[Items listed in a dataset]
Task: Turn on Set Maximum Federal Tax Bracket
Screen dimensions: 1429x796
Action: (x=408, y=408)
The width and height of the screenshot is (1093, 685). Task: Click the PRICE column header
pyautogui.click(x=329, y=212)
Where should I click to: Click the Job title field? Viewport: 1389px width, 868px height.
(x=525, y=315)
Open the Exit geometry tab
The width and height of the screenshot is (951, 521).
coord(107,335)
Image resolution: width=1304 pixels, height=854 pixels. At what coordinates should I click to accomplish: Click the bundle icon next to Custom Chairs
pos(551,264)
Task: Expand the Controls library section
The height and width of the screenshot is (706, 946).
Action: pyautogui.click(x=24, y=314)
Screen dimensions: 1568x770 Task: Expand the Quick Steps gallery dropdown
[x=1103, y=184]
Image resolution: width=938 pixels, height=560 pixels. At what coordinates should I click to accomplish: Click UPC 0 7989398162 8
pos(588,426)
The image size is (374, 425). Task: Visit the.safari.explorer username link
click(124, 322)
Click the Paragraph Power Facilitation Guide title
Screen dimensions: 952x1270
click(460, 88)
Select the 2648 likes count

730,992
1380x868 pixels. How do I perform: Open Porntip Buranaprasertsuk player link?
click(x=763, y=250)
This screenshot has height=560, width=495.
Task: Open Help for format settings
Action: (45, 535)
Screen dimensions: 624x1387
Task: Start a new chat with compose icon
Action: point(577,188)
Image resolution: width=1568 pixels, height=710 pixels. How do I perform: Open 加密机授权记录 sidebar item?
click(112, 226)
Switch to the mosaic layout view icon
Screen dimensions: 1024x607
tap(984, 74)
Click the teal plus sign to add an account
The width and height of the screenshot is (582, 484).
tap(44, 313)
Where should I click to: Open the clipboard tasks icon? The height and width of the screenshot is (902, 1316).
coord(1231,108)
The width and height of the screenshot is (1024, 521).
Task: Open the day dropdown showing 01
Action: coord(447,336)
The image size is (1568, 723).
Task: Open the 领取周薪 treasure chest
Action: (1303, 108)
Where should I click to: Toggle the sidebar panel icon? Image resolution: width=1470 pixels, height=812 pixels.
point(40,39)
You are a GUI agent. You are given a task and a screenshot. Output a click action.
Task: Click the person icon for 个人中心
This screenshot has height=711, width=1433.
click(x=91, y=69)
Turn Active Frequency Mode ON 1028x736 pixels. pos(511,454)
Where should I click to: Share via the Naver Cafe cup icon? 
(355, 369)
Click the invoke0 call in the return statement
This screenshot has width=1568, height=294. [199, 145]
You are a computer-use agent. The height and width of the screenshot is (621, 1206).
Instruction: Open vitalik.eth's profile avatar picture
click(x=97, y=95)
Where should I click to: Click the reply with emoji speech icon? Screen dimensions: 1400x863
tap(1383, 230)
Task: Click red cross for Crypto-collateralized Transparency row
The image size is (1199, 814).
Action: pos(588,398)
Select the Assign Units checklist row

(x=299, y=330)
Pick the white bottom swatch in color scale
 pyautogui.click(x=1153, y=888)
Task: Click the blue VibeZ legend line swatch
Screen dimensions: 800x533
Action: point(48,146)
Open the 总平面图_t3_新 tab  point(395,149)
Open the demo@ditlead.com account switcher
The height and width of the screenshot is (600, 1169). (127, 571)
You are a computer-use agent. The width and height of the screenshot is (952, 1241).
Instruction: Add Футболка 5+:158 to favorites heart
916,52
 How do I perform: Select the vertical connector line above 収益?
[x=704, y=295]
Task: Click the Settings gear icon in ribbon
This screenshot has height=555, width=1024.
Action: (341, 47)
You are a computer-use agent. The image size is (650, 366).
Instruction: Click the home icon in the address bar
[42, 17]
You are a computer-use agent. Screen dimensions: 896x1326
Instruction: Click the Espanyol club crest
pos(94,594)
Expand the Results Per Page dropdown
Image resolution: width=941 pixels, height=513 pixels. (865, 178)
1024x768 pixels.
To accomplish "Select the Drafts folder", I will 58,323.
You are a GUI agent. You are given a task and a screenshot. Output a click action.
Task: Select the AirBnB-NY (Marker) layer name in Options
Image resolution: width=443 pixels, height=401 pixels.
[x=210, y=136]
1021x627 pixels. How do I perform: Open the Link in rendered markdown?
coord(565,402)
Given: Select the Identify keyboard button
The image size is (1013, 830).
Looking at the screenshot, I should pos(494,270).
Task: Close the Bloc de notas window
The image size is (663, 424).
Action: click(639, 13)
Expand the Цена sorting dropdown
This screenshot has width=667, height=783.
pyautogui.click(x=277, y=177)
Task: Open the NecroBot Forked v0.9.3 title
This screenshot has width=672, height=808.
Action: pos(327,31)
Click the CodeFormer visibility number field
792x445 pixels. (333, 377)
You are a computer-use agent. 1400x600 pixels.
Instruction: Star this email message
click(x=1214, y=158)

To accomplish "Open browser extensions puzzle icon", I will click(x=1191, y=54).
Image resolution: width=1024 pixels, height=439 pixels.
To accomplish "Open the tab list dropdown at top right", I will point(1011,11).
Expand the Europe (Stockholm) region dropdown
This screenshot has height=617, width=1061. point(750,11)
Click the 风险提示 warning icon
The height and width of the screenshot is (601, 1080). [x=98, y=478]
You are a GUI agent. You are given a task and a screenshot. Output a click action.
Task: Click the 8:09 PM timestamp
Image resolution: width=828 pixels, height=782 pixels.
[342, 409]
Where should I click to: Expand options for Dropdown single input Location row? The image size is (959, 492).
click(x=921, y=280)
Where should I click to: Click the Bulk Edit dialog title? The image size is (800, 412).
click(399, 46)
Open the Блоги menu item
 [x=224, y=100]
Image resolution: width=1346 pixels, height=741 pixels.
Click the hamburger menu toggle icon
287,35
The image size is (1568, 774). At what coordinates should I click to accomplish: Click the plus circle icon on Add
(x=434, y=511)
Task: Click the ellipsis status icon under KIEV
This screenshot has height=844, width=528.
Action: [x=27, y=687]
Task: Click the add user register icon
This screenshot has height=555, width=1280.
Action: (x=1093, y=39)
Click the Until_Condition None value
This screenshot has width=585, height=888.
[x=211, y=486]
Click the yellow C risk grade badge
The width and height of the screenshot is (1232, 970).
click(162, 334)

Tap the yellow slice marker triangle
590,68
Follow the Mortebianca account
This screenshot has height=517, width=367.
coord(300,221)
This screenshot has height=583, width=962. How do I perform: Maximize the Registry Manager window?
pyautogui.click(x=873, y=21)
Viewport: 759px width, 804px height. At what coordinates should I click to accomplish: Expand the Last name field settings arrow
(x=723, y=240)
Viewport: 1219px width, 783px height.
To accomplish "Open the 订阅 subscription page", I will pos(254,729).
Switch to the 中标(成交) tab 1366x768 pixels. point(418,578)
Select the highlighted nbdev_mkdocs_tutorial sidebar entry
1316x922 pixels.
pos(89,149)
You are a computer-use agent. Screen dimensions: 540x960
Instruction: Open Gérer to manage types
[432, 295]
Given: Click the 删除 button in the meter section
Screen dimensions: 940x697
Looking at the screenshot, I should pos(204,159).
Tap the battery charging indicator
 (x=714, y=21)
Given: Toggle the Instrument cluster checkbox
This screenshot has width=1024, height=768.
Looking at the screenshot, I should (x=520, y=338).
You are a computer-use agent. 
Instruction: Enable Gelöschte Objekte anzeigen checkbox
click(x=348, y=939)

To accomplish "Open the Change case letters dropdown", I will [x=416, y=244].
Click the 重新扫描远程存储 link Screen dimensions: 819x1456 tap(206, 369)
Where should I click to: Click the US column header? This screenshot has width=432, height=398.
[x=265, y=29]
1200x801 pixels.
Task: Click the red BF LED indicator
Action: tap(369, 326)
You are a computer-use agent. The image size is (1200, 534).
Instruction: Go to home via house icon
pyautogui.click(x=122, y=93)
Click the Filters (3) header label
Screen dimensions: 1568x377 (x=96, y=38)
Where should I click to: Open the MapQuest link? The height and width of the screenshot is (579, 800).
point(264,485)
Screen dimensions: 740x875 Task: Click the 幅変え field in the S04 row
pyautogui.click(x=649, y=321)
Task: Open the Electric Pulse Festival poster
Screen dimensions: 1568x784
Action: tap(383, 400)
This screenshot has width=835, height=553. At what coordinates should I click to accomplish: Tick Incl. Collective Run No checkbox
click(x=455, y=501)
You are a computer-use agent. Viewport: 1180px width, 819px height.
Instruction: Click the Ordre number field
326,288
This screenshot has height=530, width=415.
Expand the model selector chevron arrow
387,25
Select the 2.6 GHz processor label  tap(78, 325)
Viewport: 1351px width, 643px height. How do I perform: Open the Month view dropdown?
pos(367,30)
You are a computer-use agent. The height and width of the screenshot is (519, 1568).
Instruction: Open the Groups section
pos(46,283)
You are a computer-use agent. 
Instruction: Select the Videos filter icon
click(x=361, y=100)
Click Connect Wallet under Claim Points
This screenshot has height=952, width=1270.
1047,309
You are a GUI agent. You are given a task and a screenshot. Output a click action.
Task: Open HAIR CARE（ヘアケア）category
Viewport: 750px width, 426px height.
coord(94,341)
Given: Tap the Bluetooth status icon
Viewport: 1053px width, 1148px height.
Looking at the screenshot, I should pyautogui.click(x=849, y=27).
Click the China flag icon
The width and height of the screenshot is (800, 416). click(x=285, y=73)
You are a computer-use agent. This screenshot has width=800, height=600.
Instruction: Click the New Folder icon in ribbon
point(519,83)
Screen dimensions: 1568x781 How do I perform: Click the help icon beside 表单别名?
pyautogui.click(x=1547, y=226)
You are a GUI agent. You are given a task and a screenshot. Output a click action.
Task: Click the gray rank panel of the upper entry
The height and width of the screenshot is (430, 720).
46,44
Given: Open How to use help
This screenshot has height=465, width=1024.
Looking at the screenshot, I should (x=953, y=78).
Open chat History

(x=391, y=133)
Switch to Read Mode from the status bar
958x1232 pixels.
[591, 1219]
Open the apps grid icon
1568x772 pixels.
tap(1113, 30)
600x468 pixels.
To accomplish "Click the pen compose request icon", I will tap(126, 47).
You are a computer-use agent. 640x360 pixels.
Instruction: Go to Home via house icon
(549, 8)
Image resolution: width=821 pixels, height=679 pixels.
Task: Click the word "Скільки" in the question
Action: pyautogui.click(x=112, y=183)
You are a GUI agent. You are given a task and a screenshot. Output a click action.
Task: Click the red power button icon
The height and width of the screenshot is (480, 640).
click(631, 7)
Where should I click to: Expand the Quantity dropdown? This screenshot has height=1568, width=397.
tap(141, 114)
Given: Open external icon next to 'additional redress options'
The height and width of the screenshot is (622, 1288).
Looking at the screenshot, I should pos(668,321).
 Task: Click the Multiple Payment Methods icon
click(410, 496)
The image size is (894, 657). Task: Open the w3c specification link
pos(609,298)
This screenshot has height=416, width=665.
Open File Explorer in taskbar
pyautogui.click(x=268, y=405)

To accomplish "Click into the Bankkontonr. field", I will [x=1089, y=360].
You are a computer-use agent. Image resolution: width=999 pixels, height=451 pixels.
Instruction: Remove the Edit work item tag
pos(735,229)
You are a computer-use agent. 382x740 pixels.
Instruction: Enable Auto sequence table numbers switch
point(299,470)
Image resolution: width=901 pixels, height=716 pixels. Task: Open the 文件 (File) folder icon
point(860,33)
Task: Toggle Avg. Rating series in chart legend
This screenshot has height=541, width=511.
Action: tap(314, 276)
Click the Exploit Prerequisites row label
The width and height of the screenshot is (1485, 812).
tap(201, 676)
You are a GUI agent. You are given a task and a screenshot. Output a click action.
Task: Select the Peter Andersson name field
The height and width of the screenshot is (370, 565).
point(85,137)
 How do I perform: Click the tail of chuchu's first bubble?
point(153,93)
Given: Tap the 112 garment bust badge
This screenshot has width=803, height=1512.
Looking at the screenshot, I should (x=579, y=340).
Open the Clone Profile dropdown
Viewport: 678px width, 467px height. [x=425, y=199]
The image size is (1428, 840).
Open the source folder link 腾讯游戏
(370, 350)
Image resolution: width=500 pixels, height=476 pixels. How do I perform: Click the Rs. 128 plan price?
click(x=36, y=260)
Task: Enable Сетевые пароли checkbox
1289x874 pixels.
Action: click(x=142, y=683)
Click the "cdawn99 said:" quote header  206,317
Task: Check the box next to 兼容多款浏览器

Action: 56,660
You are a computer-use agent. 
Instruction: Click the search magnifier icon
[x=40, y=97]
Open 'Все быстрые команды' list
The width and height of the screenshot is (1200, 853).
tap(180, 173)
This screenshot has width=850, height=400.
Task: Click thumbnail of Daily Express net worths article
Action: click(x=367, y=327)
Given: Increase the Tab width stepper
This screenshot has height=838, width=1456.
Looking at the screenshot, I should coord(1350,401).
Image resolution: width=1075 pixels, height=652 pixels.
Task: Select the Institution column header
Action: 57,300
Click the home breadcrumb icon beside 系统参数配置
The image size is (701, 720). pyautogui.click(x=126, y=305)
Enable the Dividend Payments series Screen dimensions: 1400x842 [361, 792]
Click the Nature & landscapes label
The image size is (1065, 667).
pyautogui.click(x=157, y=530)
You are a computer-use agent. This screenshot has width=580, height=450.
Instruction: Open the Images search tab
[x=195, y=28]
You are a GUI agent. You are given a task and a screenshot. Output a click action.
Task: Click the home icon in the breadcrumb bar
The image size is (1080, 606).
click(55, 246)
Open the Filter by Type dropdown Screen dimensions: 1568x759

### Problem requirements
From the entries above, select each line containing the string "will".

### Result below
To accomplish "Select the Drafts folder", I will 58,323.
To accomplish "Open browser extensions puzzle icon", I will click(x=1191, y=54).
To accomplish "Open the tab list dropdown at top right", I will point(1011,11).
To accomplish "Open the 订阅 subscription page", I will pos(254,729).
To accomplish "Open the Change case letters dropdown", I will [x=416, y=244].
To accomplish "Click the pen compose request icon", I will tap(126, 47).
To accomplish "Click into the Bankkontonr. field", I will [x=1089, y=360].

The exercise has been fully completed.